## Dataset records
┌──

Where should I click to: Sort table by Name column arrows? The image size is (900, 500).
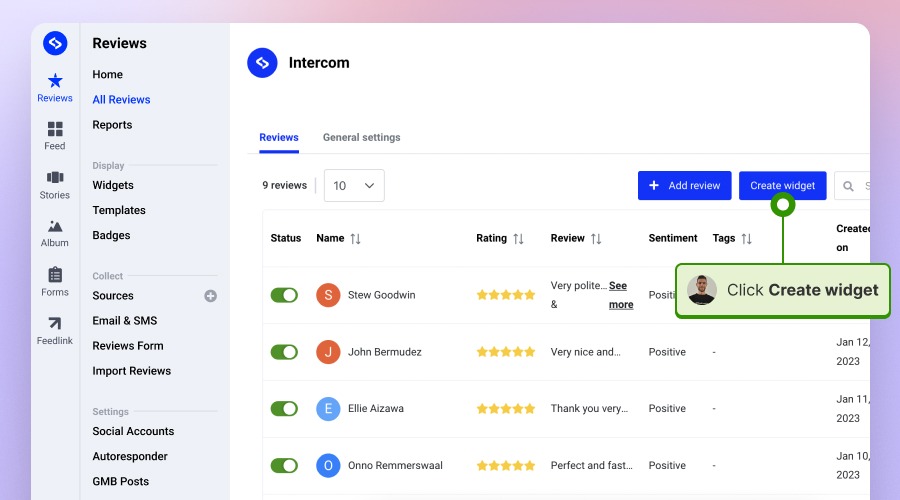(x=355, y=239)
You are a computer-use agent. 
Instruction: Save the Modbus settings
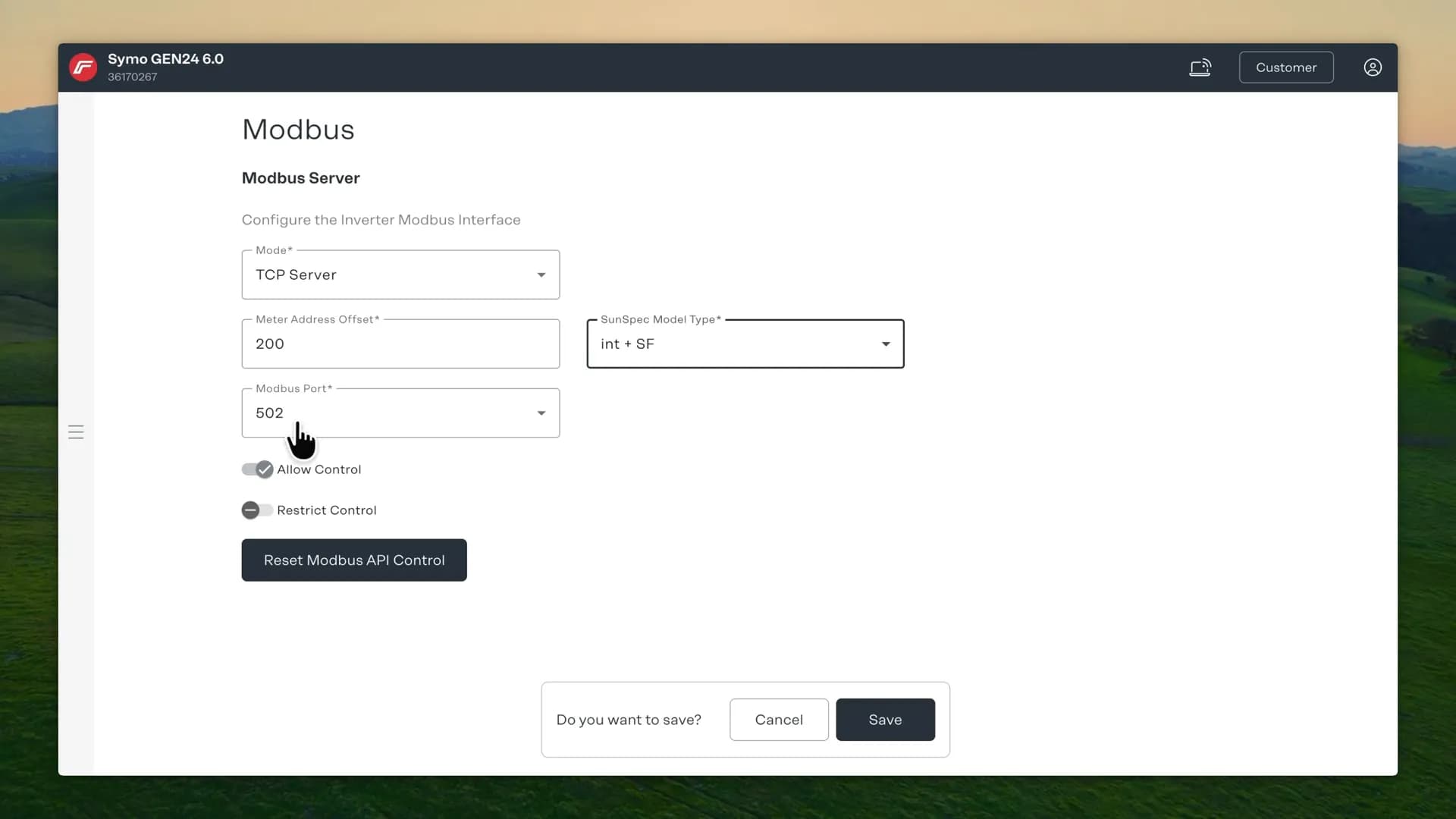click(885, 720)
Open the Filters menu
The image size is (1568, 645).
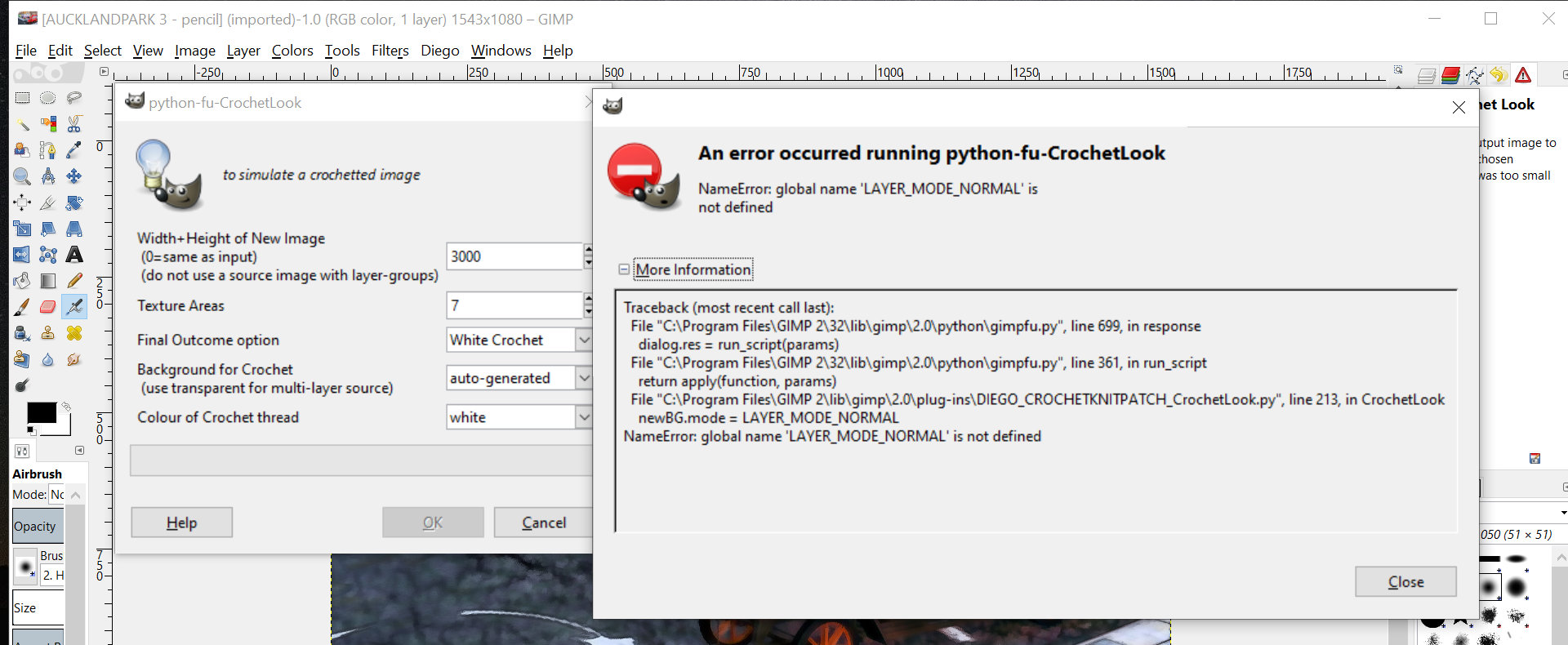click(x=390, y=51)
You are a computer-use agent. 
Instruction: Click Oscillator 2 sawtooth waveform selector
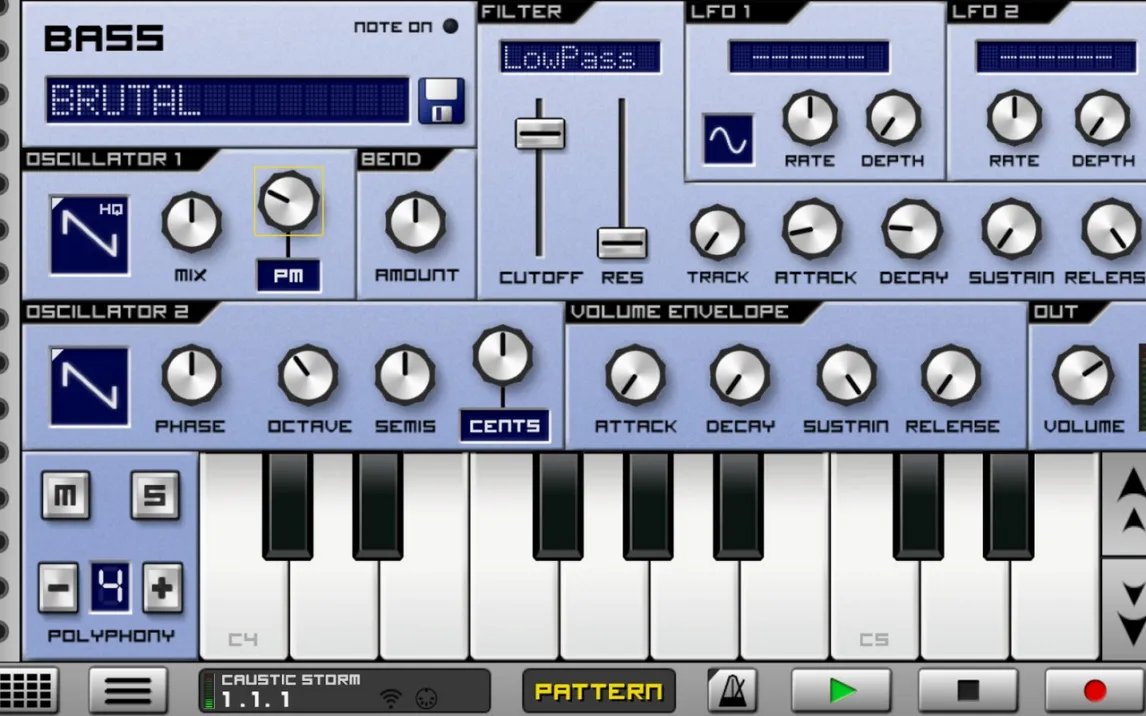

└──

## CHALLENGE
Please rewrite all the rows above, swapping "Instruction" for "Task" wherever it occurs and leaving everything else as is. Leave the pictures out of your answer.

## RESPONSE BELOW
Where should I click to: Sort table by Name column arrows? The image size is (900, 500).
(x=355, y=239)
You are a computer-use agent. 
Task: Save the Modbus settings
click(885, 720)
Open the Filters menu
The image size is (1568, 645).
click(x=390, y=51)
You are a computer-use agent. 
Task: Click Oscillator 2 sawtooth waveform selector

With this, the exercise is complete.